IU doctoral student Susan A. Curry receives Rome Prize

FOR IMMEDIATE RELEASE
May 1, 2007

BLOOMINGTON, Ind. -- Susan A. Curry, an Indiana University doctoral student in the Department of Classical Studies, has been awarded the 2008 Dorothy and Lewis B. Cullman Pre-Doctoral Rome Prize in the 112th Rome Prize Competition. She will receive a stipend, a study or studio, and room and board to study at the American Academy in Rome, where she will take up residence this fall.

Susan Curry

Susan Curry

While in Rome, Curry, from Blooming Glen, Pa., will study the images of animals and sites where humans encountered animals as she investigates the history of human-animal relationships and the boundaries between humans and other animals. The work will inform her dissertation, "Human Identities and Animal Others in the Second Century C.E."

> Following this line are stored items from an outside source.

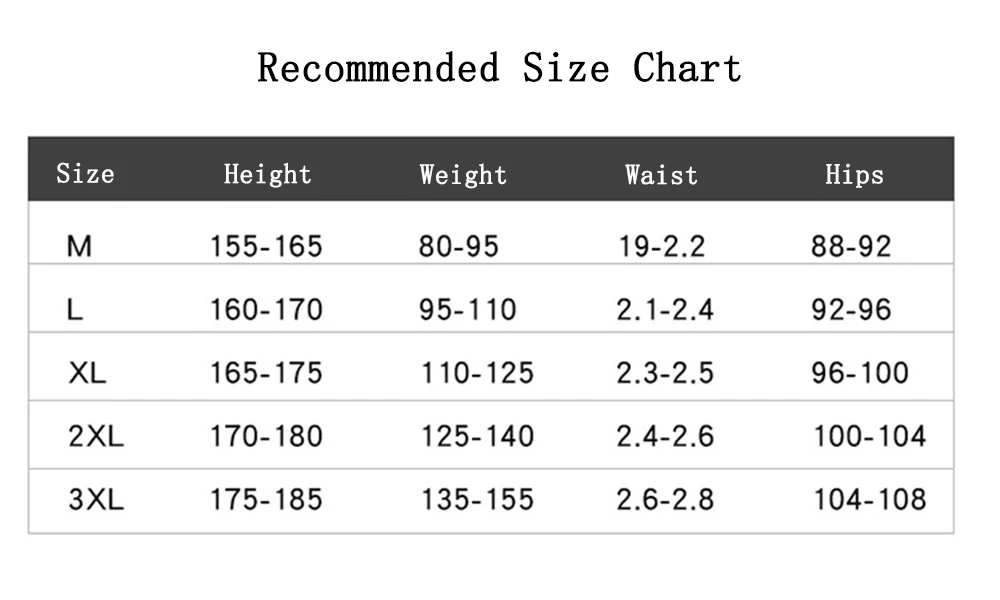
Task: Select the Hips column header
Action: [855, 175]
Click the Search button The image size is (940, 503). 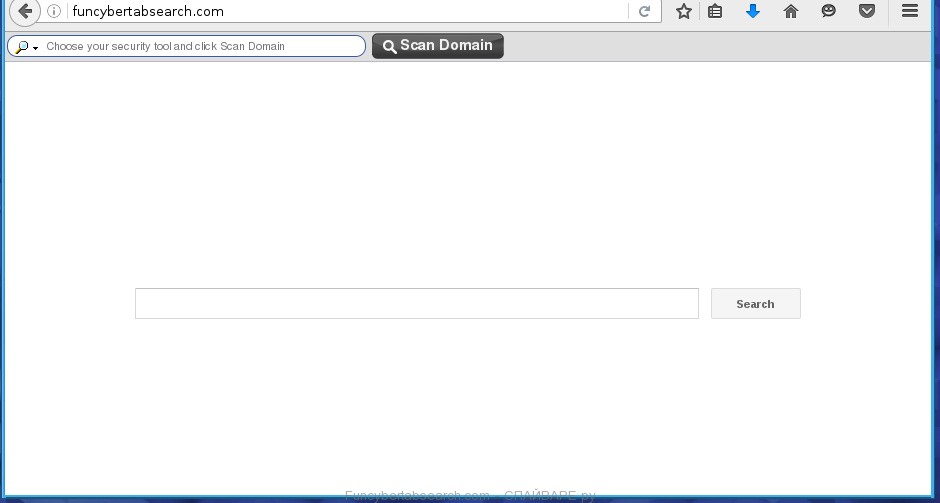[755, 304]
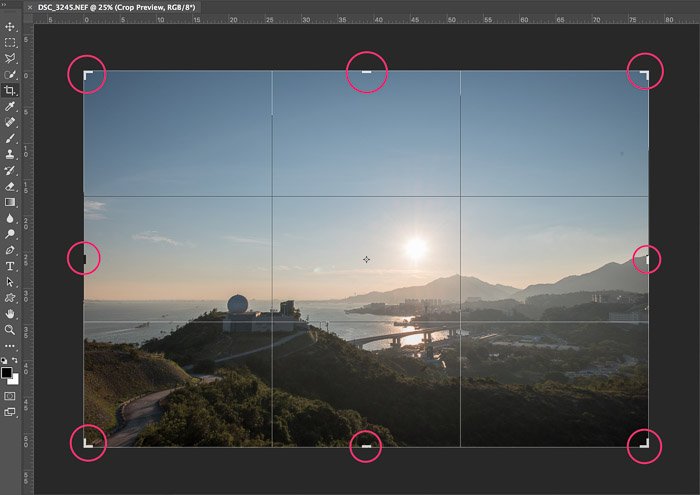Select the Rectangular Marquee tool
Screen dimensions: 700x495
click(x=10, y=42)
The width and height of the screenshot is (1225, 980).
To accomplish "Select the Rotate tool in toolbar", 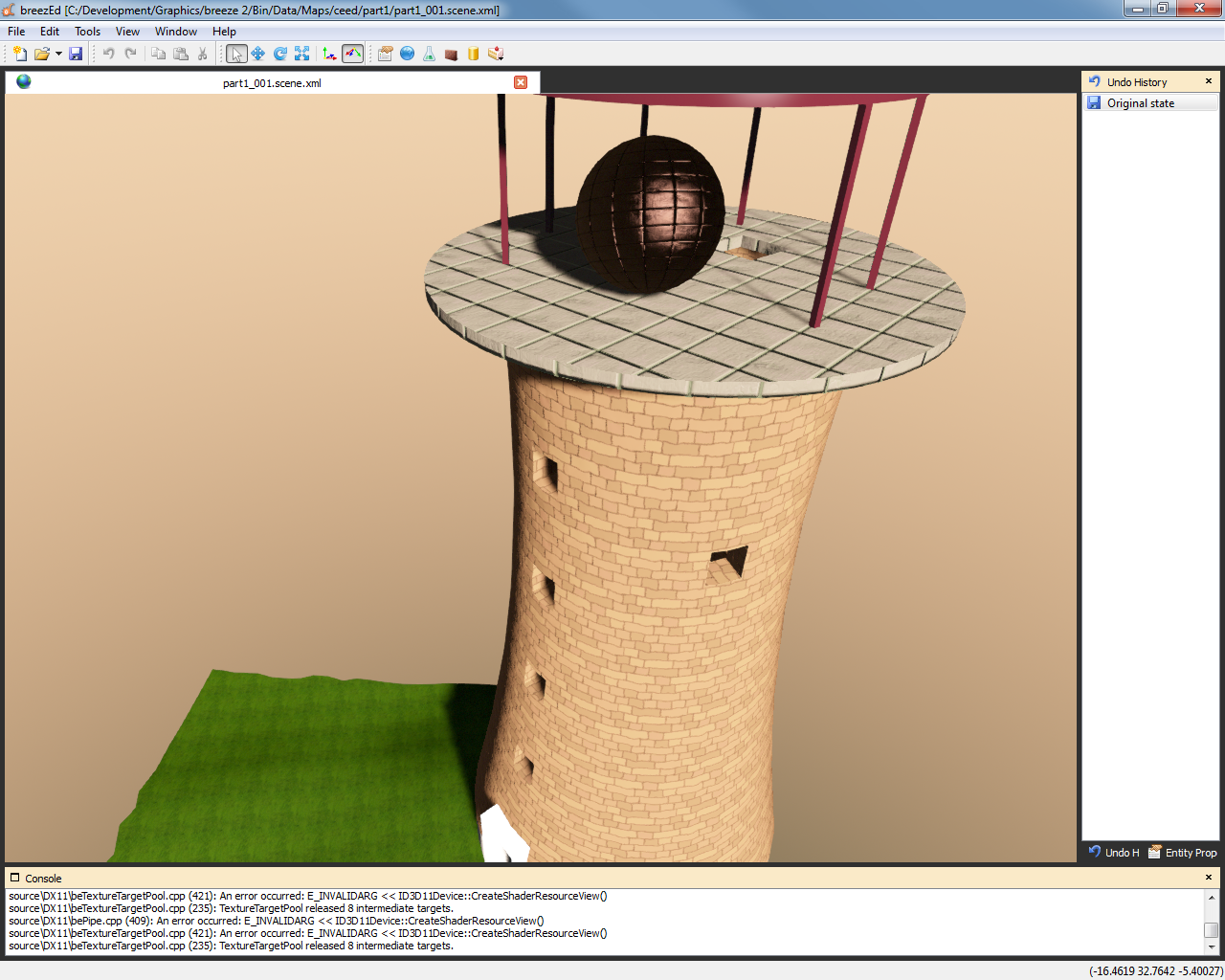I will point(280,54).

"The art of the Second Century C.E. is rich in images of animals that are both reflections of actual human encounters with non-human animals and projections of what humans thought about animals," explained Curry. "My dissertation explores the ways human animals in the Second Century C.E. conceptualized non-human animals and used animals as 'others' against which to posit human identities."

Curry earned a master's degree in modern German culture from IU. She received her bachelor's in German from Grinnell College and also has a master's in classics from the University of Kansas.

The Rome Prize is awarded annually through an open competition that is juried by leading artists and scholars in the fellowship fields. Areas of study for artists include architecture, landscape architecture, design, historic preservation and conservation, literature, musical composition and visual arts. For scholars, fellowship areas include ancient, medieval, renaissance and early modern or modern Italian studies.

Established in 1894 and chartered by an Act of Congress in 1905, the American Academy in Rome is a center that sustains independent artistic pursuits and humanistic studies. It is situated on the Janiculum, the highest hill within the walls of Rome. Each year, through a national competition, the Rome Prize is awarded to up to 30 emerging artists and scholars.